PFME combined with biofeedback therapy
Biofeedback or palpation can clarify whether the patient’s muscle contractions are correct or not. In women, feedback can be obtained by placing small electrode pads around the anus or by applying electrodes built into the vagina. The application of biofeedback techniques allows the patient to feel the muscle output immediately during the training.
According to previous information in the literature, PFME combined with biofeedback is not as effective as PFME alone. However, PFME combined with biofeedback may be an effective and acceptable treatment option. A practical treatment strategy is to combine biofeedback therapy at the start of PFME training in patients who have difficulty understanding how to contract or are unable to contract the pelvic floor muscles.
PFME combined with electrical stimulation
Physical therapists can also use electrical stimulation therapy to reduce the incidence of incontinence. The goal of electrical stimulation is to increase muscle volume, normalize reflex activity in the lower urinary tract, and improve circulation to the muscles and capillary system. Stimulation of the pubic nerves can improve urethral closure by activating the pelvic floor muscles.
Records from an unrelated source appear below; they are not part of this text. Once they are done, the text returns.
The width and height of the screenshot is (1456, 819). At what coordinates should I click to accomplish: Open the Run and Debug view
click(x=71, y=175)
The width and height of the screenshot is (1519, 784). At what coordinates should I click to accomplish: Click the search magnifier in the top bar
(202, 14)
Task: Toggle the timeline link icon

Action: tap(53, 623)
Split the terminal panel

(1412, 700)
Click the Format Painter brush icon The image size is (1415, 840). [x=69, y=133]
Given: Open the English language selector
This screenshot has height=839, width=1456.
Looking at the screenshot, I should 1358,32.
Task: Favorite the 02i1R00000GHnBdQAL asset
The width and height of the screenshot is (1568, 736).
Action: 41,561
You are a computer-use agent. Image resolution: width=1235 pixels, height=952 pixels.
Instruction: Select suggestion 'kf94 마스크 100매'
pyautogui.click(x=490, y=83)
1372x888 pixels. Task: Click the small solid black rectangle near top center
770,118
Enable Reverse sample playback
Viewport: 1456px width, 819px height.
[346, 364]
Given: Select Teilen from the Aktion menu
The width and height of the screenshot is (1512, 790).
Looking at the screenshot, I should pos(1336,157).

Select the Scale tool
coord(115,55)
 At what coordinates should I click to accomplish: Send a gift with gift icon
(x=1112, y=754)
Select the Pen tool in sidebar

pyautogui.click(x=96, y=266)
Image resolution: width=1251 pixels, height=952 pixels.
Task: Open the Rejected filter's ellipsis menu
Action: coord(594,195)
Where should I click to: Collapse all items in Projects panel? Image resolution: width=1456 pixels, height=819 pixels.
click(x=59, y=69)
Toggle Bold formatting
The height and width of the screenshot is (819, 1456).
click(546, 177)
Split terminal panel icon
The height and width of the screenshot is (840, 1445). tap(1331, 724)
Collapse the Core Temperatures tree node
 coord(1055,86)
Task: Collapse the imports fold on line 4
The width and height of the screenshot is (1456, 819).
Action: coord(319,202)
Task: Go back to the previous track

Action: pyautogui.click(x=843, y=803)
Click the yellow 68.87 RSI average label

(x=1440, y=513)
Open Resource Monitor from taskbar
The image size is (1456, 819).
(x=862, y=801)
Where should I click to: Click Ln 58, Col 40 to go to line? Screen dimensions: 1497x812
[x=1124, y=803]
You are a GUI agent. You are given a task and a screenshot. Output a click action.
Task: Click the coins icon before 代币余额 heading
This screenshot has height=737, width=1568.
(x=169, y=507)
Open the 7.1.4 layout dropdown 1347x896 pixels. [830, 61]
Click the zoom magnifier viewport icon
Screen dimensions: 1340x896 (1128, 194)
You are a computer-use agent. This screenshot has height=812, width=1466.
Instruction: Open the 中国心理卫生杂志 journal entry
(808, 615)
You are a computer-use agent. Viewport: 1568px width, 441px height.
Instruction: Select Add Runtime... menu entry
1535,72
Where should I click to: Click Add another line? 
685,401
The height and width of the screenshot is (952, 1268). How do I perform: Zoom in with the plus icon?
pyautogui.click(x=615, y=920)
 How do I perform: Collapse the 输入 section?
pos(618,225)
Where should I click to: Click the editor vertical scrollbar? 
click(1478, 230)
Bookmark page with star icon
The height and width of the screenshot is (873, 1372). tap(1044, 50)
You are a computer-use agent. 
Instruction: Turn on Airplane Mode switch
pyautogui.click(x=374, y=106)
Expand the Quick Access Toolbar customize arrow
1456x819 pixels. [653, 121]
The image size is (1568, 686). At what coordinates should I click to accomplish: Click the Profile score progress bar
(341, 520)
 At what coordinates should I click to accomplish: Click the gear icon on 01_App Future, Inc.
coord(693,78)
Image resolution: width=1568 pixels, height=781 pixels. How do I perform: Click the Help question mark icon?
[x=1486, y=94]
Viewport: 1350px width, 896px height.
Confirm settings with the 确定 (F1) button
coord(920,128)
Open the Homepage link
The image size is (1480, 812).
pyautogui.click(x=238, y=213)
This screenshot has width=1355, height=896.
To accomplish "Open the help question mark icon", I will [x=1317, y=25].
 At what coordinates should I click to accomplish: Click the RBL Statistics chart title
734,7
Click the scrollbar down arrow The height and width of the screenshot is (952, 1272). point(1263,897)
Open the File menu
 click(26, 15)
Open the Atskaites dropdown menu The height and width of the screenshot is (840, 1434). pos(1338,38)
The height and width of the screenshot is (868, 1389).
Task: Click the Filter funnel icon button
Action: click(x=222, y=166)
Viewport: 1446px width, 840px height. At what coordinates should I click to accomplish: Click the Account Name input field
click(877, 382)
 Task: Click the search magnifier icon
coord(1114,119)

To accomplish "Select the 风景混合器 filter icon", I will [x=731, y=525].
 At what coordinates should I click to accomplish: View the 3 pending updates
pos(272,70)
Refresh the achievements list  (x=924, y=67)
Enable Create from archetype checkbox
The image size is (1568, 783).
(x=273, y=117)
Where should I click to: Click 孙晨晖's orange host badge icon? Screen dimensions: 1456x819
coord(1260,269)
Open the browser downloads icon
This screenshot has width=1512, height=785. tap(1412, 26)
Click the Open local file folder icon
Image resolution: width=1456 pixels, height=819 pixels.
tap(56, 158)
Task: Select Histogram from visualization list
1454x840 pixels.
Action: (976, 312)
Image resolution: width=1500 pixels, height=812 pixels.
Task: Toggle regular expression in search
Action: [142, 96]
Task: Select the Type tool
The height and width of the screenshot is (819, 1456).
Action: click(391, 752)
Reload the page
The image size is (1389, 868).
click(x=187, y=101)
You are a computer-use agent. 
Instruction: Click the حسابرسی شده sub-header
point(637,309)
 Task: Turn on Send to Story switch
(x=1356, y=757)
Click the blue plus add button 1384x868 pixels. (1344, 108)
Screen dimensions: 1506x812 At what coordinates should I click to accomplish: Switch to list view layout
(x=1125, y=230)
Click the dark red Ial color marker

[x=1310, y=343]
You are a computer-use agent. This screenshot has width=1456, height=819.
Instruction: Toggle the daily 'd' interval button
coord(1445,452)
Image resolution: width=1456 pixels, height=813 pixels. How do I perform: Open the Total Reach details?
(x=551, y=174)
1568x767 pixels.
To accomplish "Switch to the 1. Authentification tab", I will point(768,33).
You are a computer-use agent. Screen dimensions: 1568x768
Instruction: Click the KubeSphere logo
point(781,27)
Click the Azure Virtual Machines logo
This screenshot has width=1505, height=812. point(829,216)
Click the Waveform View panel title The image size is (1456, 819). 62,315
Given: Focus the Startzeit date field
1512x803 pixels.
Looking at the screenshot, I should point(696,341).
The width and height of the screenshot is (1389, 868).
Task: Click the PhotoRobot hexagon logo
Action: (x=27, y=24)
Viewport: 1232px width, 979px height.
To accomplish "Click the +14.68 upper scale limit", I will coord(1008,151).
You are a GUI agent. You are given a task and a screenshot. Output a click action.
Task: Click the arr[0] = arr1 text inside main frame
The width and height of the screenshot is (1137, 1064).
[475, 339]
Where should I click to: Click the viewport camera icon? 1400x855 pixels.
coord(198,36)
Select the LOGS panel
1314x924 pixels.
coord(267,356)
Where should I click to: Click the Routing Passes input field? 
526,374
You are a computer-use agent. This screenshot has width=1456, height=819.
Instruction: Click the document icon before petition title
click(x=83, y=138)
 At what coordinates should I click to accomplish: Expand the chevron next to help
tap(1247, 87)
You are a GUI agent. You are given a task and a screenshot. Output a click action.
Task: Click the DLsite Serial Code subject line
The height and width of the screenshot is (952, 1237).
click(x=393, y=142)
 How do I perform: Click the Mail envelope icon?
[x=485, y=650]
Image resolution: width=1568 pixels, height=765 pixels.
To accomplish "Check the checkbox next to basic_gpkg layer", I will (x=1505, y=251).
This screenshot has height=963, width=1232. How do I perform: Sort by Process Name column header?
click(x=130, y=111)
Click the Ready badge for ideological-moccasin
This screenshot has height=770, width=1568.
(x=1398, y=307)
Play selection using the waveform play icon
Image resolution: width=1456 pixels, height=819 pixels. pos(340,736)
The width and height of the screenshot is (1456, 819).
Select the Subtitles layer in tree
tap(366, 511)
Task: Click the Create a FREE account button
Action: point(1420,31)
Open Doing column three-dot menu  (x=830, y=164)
A recent meta-analysis noted that the efficacy of electrical stimulation was comparable to that of sham stimulation or PFME in terms of improvement in urinary incontinence symptoms. However, electrical stimulation may be preferred in patients who are initially unable to contract the pelvic floor muscles on their own.
Preventive role of pelvic floor muscle training
There are no studies on the use of pelvic floor muscle training as a preventive treatment for stress urinary incontinence. In theory, strengthening the pelvic floor muscles with specific training can prevent stress incontinence and pelvic organ prolapse. If the pelvic floor has a certain strength, then muscle contraction has the potential to counteract the increase in abdominal pressure during physical activity.
Previous studies have focused on the preventive effect of PFME treatment on urinary incontinence at the time of pregnancy or after delivery. The researchers found that in women who did not have symptoms of incontinence, their pelvic floor muscle strength was stronger than that of incontinent women. The other two studies suggested that PFME training at the time of pregnancy or after delivery had no preventive effect. However, it is important to note that the strength of the evidence from these two studies is weak because their training programs consisted of only one session with a midwife or physiotherapist, with no supervision or guidance for subsequent sessions.
Barriers to successful implementation of physiotherapy
In general, female patients with stress urinary incontinence receive physical therapy once a week for 4 to 8 weeks. Home treatment combined with physical therapy is an effective treatment option for urinary incontinence. In addition, factors such as the patient’s education, activity level, number of births, smoking status, type of birth and pelvic pain may affect the patient’s ability to properly complete PFME.